Priest Convicted in Nun's Murder Hospitalized
Associated Press, carried in Beacon Journal
December 18, 2006
Columbus, Ohio - A priest convicted of killing a nun was taken from prison to a hospital earlier this month for a problem related to his kidneys, but his condition is not life-threatening, a state prisons spokeswoman said.
The Rev. Gerald Robinson was taken to the Ohio State University Medical Center Dec. 7 from the Hocking Correctional Facility in Nelsonville.
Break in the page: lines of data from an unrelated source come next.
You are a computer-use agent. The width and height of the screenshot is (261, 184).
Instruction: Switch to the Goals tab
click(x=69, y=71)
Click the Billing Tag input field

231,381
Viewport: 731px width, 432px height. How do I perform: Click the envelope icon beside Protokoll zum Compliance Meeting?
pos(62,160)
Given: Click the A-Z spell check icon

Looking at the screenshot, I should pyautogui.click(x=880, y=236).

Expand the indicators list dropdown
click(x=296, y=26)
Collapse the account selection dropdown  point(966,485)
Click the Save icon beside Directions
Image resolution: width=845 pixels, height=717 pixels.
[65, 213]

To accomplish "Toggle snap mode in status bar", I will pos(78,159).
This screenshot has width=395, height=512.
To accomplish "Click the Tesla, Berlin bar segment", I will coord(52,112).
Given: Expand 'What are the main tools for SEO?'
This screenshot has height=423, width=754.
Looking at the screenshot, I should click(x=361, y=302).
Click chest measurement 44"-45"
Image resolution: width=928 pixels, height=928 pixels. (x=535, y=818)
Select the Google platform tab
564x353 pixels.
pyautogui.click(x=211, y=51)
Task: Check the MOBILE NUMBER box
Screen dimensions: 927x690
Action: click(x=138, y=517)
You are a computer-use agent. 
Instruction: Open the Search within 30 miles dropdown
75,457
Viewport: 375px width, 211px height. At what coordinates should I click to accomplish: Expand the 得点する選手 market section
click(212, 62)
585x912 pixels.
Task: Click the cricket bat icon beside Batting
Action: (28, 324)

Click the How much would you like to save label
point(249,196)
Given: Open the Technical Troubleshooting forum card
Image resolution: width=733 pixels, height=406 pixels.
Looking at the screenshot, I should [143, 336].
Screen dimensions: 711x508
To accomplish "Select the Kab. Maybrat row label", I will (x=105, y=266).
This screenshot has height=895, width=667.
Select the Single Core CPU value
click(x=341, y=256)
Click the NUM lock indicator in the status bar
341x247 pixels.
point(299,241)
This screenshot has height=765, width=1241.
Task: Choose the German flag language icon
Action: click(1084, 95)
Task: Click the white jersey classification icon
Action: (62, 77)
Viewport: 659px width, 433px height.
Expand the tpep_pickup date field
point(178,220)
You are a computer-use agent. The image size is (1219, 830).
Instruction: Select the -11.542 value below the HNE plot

Andrea Dean, a spokeswoman for the Ohio Department of Rehabilitation and Correction, declined to elaborate further on why he was hospitalized.
Information about when he was expected to be discharged was also unavailable.
In May, a Toledo jury found Robinson guilty of killing Sister Margaret Ann Pahl, who was choked and stabbed to death while she was preparing a hospital chapel for Easter weekend services in 1980. He was sentenced to a mandatory term of 15 years to life in prison.
Robinson, who had worked closely with Sister Pahl as the hospital chaplain and presided at her funeral Mass, emerged as a suspect when police found a sword-shaped letter opener in his desk drawer two weeks after the killing.
He was not charged for years because prosecutors said there was not enough evidence. Investigators reopened the case in late 2003 and he was charged in 2004.